С утра Льву H – у стало гораздо хуже. Температура 37 и 4, пульс частый, состояние вялое, печень, желудок – все плохо, как я и знала.

Что бы я ни говорила, что бы ни советовала, как бы любовно ни относилась – в Льве H – е я встречаю злобный протест. И все это с тех пор, как он пожил у Черткова. Сегодня вечером он опять приехал; Лев Ник. поручил ехавшей в Телятинки Саше позвать его и для отвлечения – также и Гольденвейзера.

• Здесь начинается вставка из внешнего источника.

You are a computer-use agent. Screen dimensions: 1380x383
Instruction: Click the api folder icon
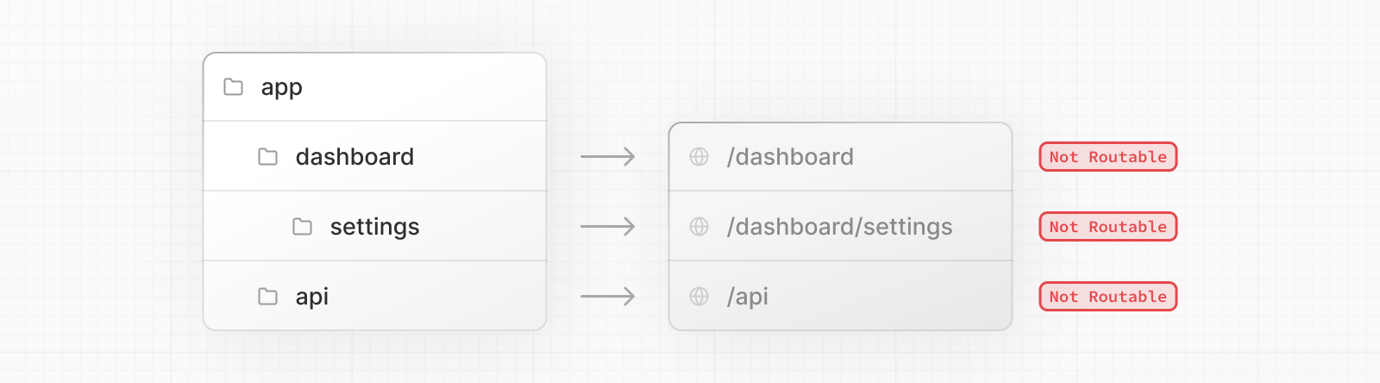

Но я пошла тоже к Льву Ник. в комнату и не допустила до tête à tête’a, a сама упорно высидела, пока Чертков не увидал, что я не уйду ни за что и не оставлю его вдвоем с Львом Никол., и наконец уехал, сказав Льву Ник – у, что он приехал только посмотреть на него, пока он еще жив, а я прибавила: «И пока я еще его не убила», намекнув на его слова, «что не понимаю такой женщины, которая всю жизнь занимается убийством своего мужа».

Была мне и радость сегодня – приехали мои милые внуки: сначала Сонюшка и Илюшок с матерью, а позднее Лева, Лина и Миша приехали из Чифировки и привезли внуков: Ванечку и Танечку. Все четверо – милые, симпатичные дети. Но, охраняя Льва Ник – а и прислушиваясь к нему, я не могла много быть с внуками, о чем очень сожалею.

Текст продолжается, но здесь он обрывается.